— Moving traffic jams of solar particles create extra powerful pulses that rip away Martian air.
— It happens because Mars has no planetary magnetic field, like Earth has.
— Mars has limited ways of replenishing its lost air.
Scientists have identified a sort of double-whammy solar super wave that is responsible for blowing away air from Mars and keeping its atmosphere thin, frigid and downright inhospitable for any possible future travelers.
The waves happen when one stream of solar wind is overrun and amped up by another, faster gale of solar particles. That creates a flying traffic jam of particles that slam into Mars as one large pulse.
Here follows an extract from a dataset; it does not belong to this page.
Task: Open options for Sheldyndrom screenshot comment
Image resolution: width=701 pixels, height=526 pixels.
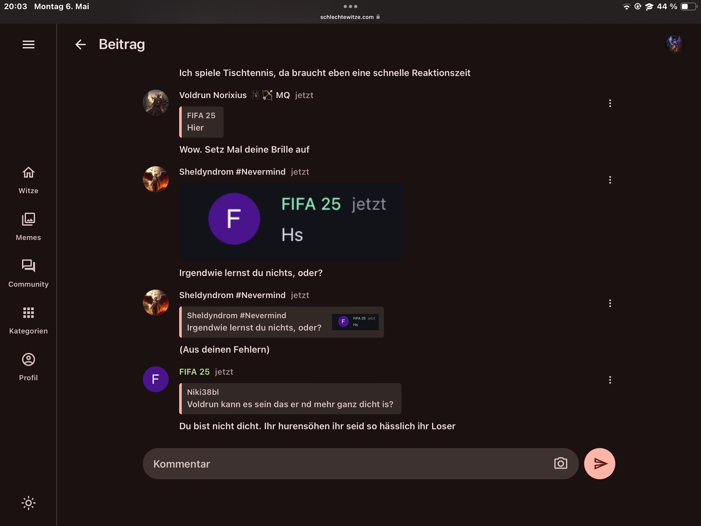Action: [x=610, y=180]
"People have known for some time that Mars loses atmosphere," said Niklas Edberg of the Swedish Institute of Space Physics and the University of Leicester. The reason is that, unlike Earth, Mars has no planet-wide magnetic field to redirect the atmosphere-eroding solar wind around and away from the planet.
Now, by using actual measurements from the Mars Express spacecraft of particles being kicked into interplanetary space, Edberg and his colleagues, have zeroed-in on the cause and effect of these pulses of solar wind.
First Edberg and his colleagues identified 41 doubled solar particle waves and solar powerful particle waves from what are called coronal mass ejections from 2007 to 2008 detected by the Advanced Composition Explorer (ACE) spacecraft that monitors the space weather near Earth. Then they identified 36 of the same events hitting Mars in Mars Express data.
When Edberg and his colleagues compared these events at Mars to the flow of heavier atoms blowing past Mars Express, they discovered that fully a third of Martian air loss happens during the 15 percent of the time when doubled-up solar wind pulses hit the planet.
As for how these two differing speeds of solar wind are created, they come from different parts of the sun, Edberg told discovery News.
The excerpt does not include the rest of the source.